Opinion
No. 2009-856 Q C.
June 4, 2010.
APPEAL from (1) a judgment of the Civil Court of the City of New York, Queens County (Lee A. Mayersohn, J.; op 20 Misc 3d 762), entered June 2, 2008, and (2) an order of that court dated November 20, 2008. The judgment, after a nonjury trial, dismissed the petition in a summary proceeding brought pursuant to RPAPL 711 (5). The order denied a motion by Richard A. Brown, District Attorney of Queens County, for leave to intervene in the proceeding.
Richard A. Brown, District Attorney, Kew Gardens ( Charles J. Balvin, Linda Cantoni, Anthony M. Communiello and Oscar W. Ruiz of counsel), for nonparty appellant. Michael S. Winokur, Flushing, for respondents.
Before: WESTON, J.P., RIOS and STEINHARDT, JJ.
OPINION OF THE COURT
Ordered that the appeal from the final judgment entered June 2, 2008 is dismissed; and it is further, ordered that the order dated November 20, 2008 is affirmed without costs.
After landlord received a five-day notice from the District Attorney of Queens County requiring it to commence a proceeding to remove tenants (see RPAPL 715), landlord commenced this summary proceeding pursuant to RPAPL 711 (5), alleging that tenants were using the premises for an illegal business. Following a nonjury trial, the Civil Court dismissed the petition ( 37-01 31st Ave. Realty Corp. v Safed, 20 Misc 3d 762), finding that the proceeding had been rendered moot by a settlement agreement entered into between the City of New York and tenants in a nuisance abatement action (see Administrative Code of City of NY § 7-704) regarding the same premises. Upon learning that landlord would not appeal the final judgment, the District Attorney sought leave to intervene in the proceeding, which motion was denied by the Civil Court. The District Attorney then filed a notice of appeal from both the final judgment dismissing the petition and the order denying its application to intervene.

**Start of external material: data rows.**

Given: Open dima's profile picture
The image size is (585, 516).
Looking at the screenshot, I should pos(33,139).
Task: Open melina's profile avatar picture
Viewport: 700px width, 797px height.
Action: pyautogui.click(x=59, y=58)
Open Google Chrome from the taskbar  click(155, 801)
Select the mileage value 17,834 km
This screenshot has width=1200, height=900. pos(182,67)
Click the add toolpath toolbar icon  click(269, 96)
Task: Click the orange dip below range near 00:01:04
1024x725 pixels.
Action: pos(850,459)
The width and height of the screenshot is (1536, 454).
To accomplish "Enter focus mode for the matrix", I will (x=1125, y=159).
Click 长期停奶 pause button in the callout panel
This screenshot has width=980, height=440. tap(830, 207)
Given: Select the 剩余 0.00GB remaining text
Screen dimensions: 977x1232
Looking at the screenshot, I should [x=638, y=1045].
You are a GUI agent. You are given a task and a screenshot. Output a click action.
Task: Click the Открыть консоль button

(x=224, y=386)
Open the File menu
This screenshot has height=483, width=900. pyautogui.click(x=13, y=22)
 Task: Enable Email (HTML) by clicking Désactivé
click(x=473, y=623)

Under RPAPL 715, the District Attorney has the right to serve a notice upon a landlord requiring the landlord to bring a summary proceeding against a tenant for illegal activity. If the landlord does not make such an application within five days after being served with the notice or does not in good faith diligently prosecute the proceeding, the District Attorney may bring its own proceeding for the removal of the tenant (RPAPL 715 [1]). In this proceeding, landlord did bring a summary proceeding, based upon the District Attorney's notice, and the proceeding ended in the dismissal of the petition. RPAPL 715 does not grant the District Attorney the authority to override a landlord's decision not to appeal a dismissal of a proceeding, or to pursue such an appeal on its own ( see Perdomo v Morgenthau, 60 AD3d 435; see also 40 Marcy, Ltd. v Garcia, NYLJ, Jan. 25, 2010, at 34, col 3 [Civ Ct, Bronx County]). "Nor is such authority granted by implication, as it is not necessary to the performance of those acts by the District Attorney which the statute does sanction" ( Perdomo, 60 AD3d at 436 [the court further noted that "(t)o find otherwise, we would have to add language to the legislative enactment, which we decline to do"]). Accordingly, the Civil Court properly denied the District Attorney's motion for leave to intervene in this proceeding.
In view of the foregoing, we find that the District Attorney was not an aggrieved party within the meaning of CPLR 5511 with respect to the final judgment. Accordingly, the appeal therefrom is dismissed.